Desde 2004, ela tem se concentrado no redemoinho de chantilly, que transforma de uma técnica cortesã ocidental do século XVI de decoração de bolos em um símbolo artístico. Seu material de escolha é o poliorganosiloxano (silicone) altamente pigmentado, que ela aplica usando uma técnica de confeitaria para criar inúmeros redemoinhos de chantilly — um método que ela aperfeiçoou desde 2004.
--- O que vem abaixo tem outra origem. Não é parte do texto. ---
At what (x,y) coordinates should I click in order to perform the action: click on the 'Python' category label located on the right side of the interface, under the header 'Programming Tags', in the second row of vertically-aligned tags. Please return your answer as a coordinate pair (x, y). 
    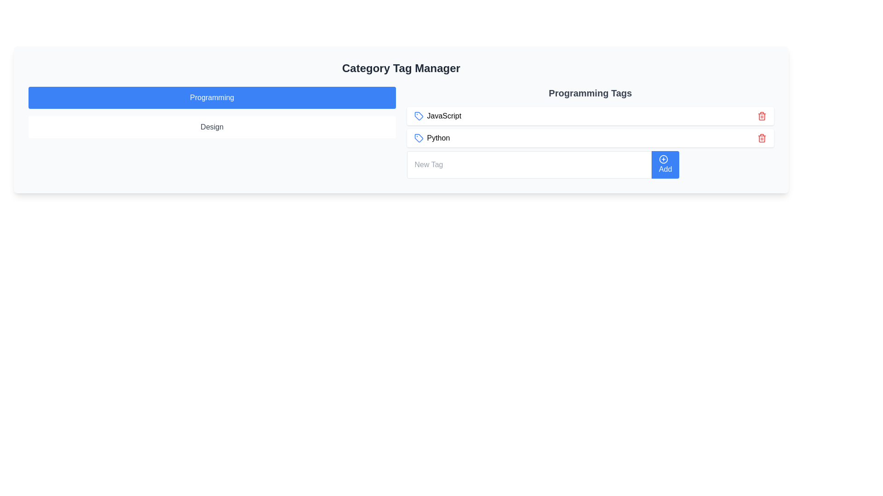
    Looking at the image, I should click on (431, 138).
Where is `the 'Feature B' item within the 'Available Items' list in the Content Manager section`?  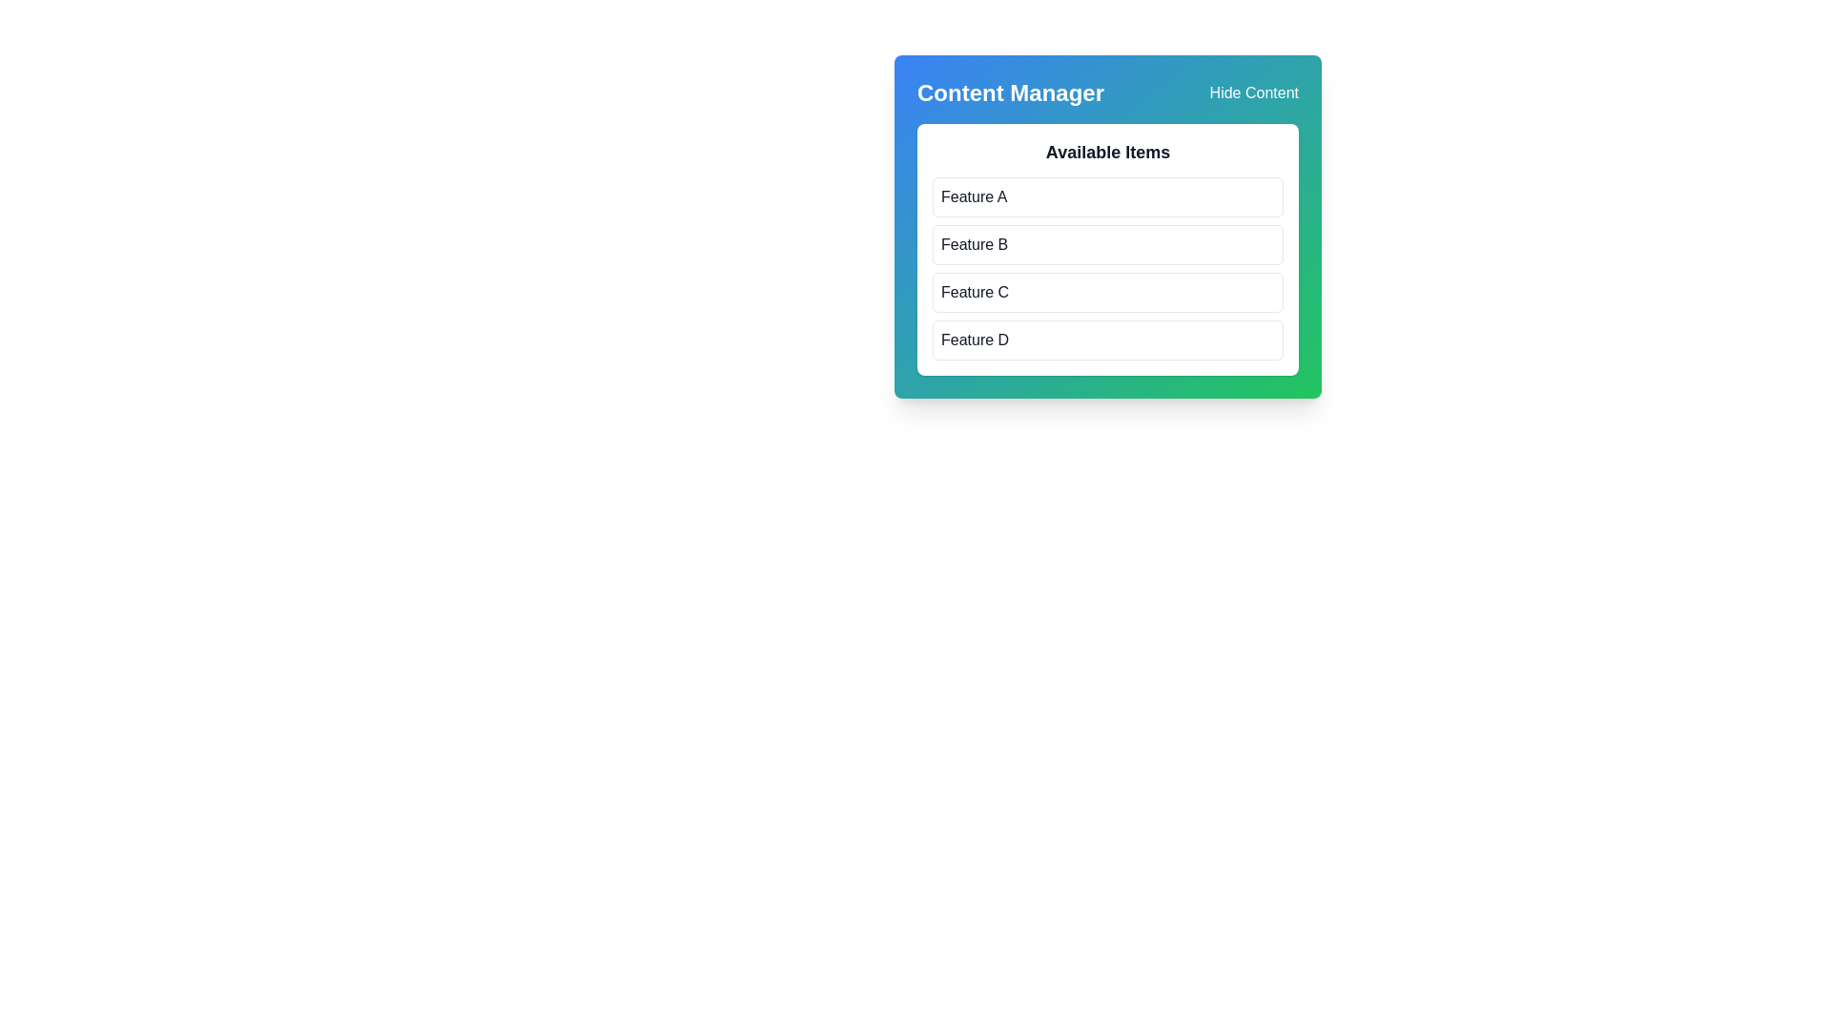 the 'Feature B' item within the 'Available Items' list in the Content Manager section is located at coordinates (1107, 226).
As esculturas de Eilergerhard navegam habilmente pelo terreno entre a forma escultural concreta, a abstração e a figuração. Elas são marcadas por uma tensão estética única — simultaneamente suntuosa e contida —, um estilo que a própria artista descreve como “barroco purista”. Essas obras seduzem com sua aparente doçura e fragilidade, ao mesmo tempo em que revelam uma complexidade conceitual e formal que convida a uma reflexão mais profunda. Um exemplo notável de sua prática artística é o ciclo de obras “ANNAS” (2011–2023), no qual ela combina seus icônicos redemoinhos de creme de silicone com porcelana europeia fina.
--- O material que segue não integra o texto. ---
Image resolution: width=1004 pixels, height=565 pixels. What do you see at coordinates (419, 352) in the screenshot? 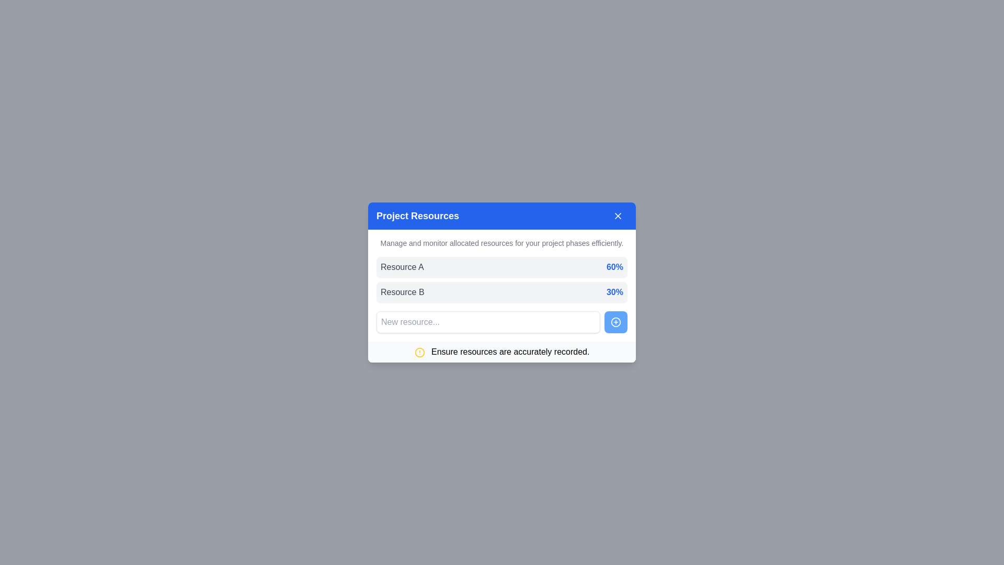
I see `the graphical circle element located at the bottom section of the modal interface, which is part of an alert or notification icon next to the text 'Ensure resources are accurately recorded.'` at bounding box center [419, 352].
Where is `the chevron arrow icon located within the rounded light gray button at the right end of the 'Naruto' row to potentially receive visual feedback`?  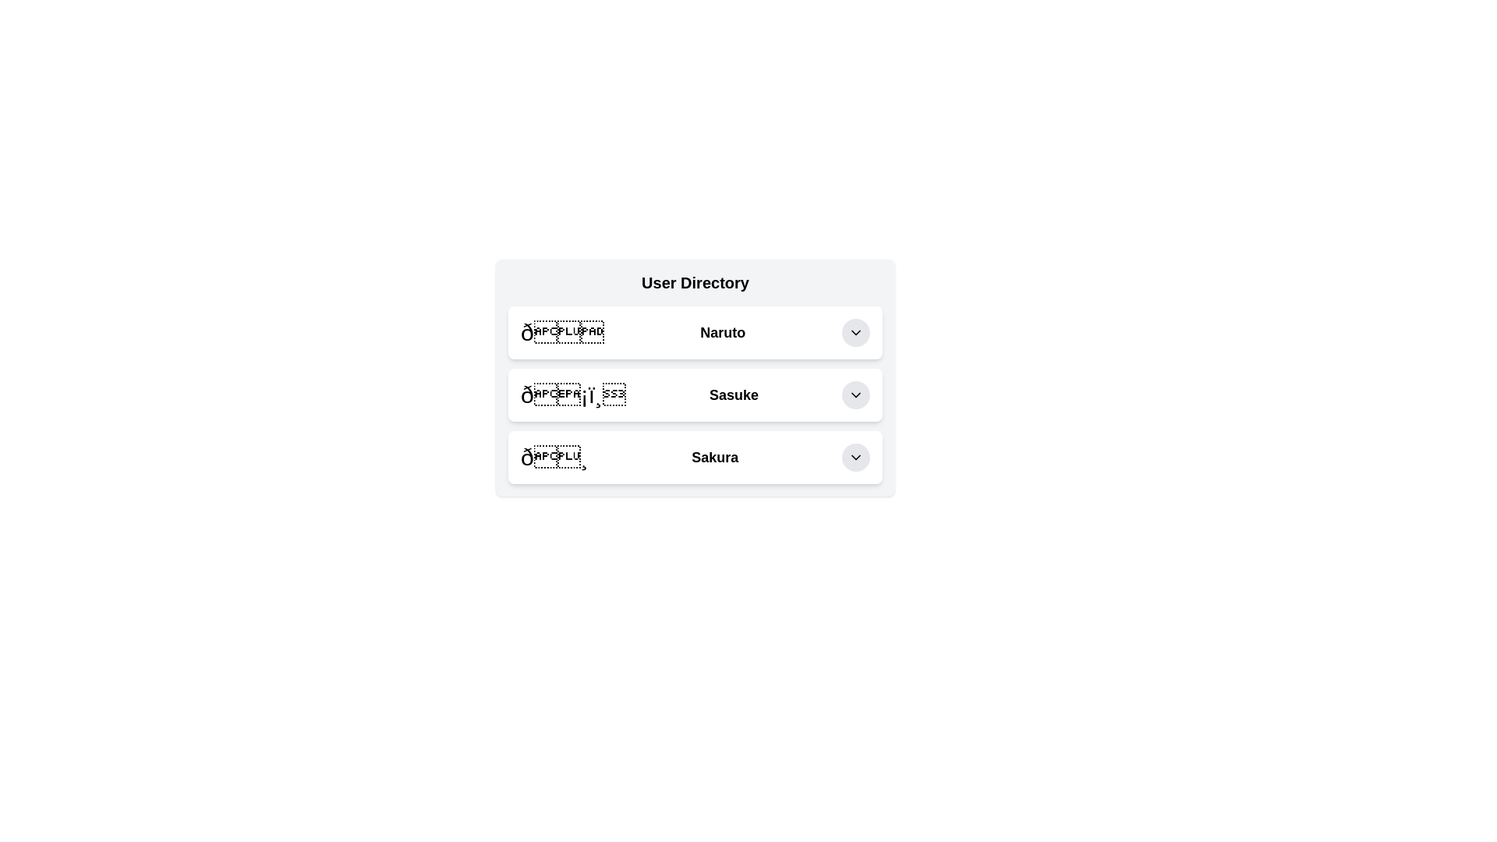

Esculturas com nomes como “ANNALOTTA”, “ANNADONNA” e “ANNAKATHARINA” evocam imagens de decorações de bolo gigantescas, ao mesmo tempo em que abordam criticamente temas como feminilidade, excesso e estereótipos culturais. O uso de porcelana proveniente de fábricas históricas alemãs e tchecas confere às obras profundidade histórica e as conecta à rica tradição da porcelana europeia. Essas esculturas surrealistas, que abordam a feminilidade, a beleza e os clichês culturais, foram apresentadas em uma grande exposição individual intitulada “EILERGERHARD : DOLCISSIMA” em 2023 no Hetjens – Museu Alemão de Cerâmica, em Düsseldorf. Em 1994, concluiu seus estudos artísticos em design de comunicação na Bergische Universität Wuppertal, na Alemanha. Em 1999, mudou-se para Berlim, na Alemanha.
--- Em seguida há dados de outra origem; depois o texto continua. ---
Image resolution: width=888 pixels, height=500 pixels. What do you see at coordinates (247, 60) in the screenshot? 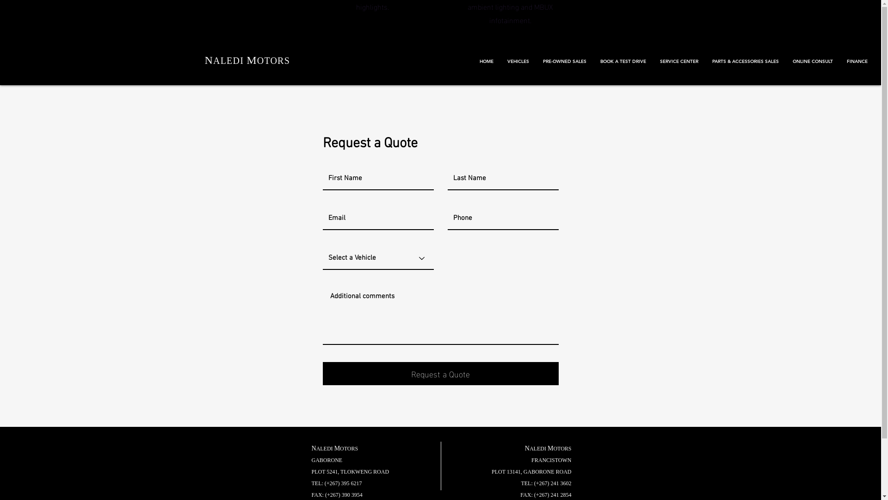
I see `'NALEDI MOTORS'` at bounding box center [247, 60].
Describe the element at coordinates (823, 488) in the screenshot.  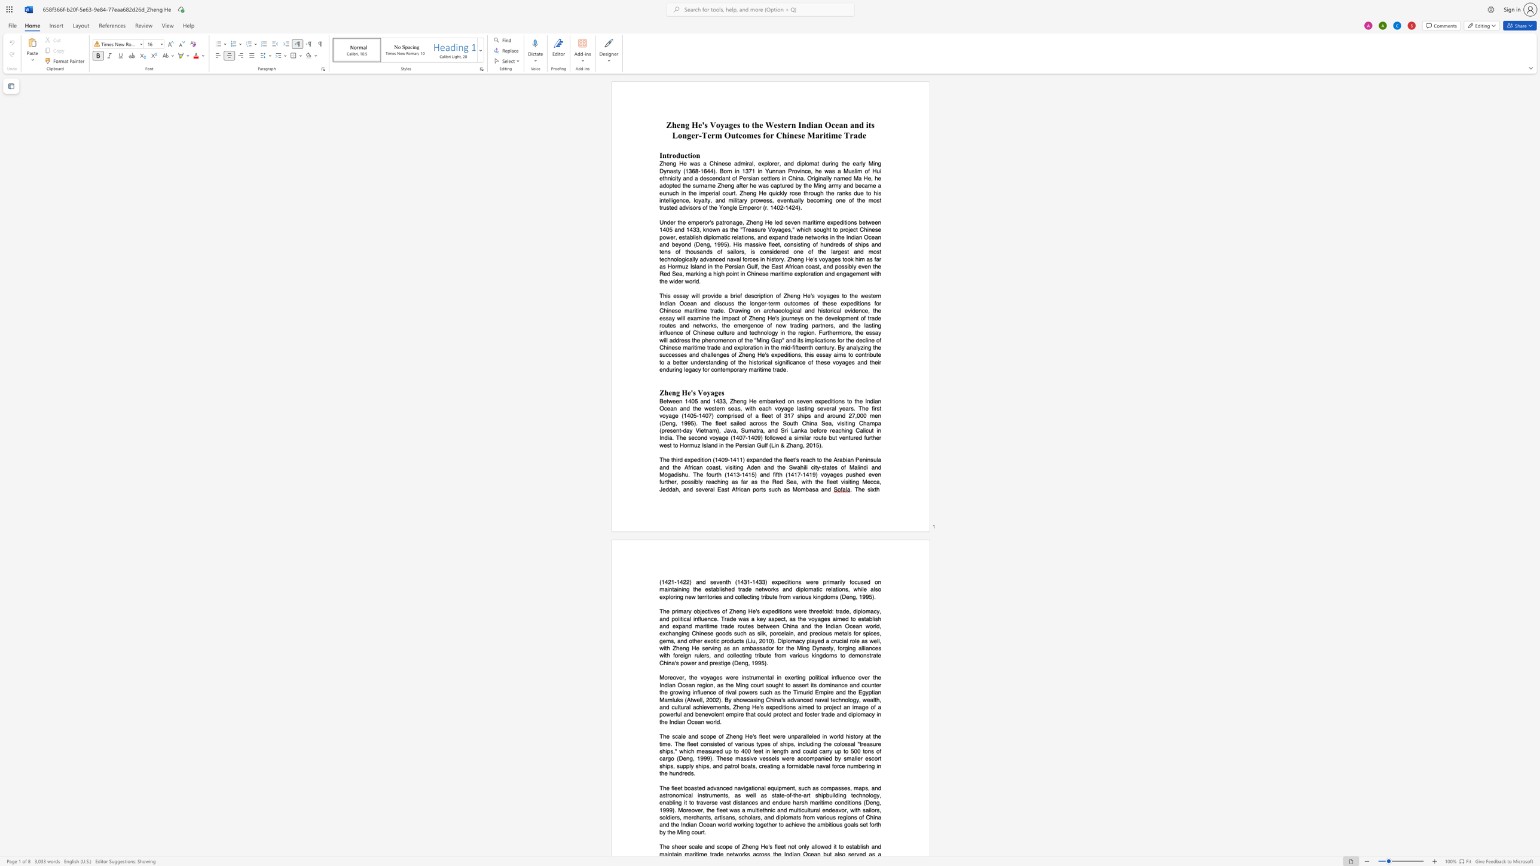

Em 2017, as espetaculares esculturas da artista alcançaram renome internacional; elas foram criadas por ela para a FENDI, para as lojas-âncoras globais da marca de luxo em Nova York, Paris, Milão, Berlim, Dubai, Hong Kong, Tóquio, Roma e Xangai. Suas obras fazem parte de inúmeras coleções de prestígio, incluindo a FENDI (Grupo LVMH) em Roma, Paris e Hong Kong, a Fidelity Investments em Londres e o Four Seasons Hotel em Abu Dhabi. As esculturas de Eilergerhard foram exibidas em museus, galerias e feiras de arte em todo o mundo — da Alemanha e Suíça ao Canadá, Turquia e Estados Unidos. A artista descreve a cobertura de chantilly como “a forma escultural perfeita” e “um pedaço do paraíso na Terra”. Ela atribui uma qualidade cósmica à forma, vendo nela um reflexo do anseio da humanidade pelo paraíso. Em uma sociedade obcecada pelo visual, observa Eilergerhard, o sentido da visão é particularmente suscetível ao engano – um tema que permeia toda a sua prática artística. Seu trabalho convida os espectadores a questionar as fronteiras entre arte e kitsch, tradição e inovação, superfície e profundidade. Com sua linguagem visual inconfundível e rigor conceitual, ela fez uma contribuição duradoura para o discurso da escultura contemporânea.
ZITAT:
“Minhas observações e experiências constituem a base de todo o meu trabalho. Meu objetivo é tornar visíveis coisas que não consigo expressar em palavras, mas que são universais.
Um bolo com chantilly é um pedaço do paraíso na terra. Para mim, o chantilly é a forma escultural perfeita. Tem algo de cósmico nele. Reflete o anseio pelo paraíso. Vivemos em uma sociedade extremamente obcecada pelo visual; nenhum sentido pode ser enganado tanto quanto a visão.”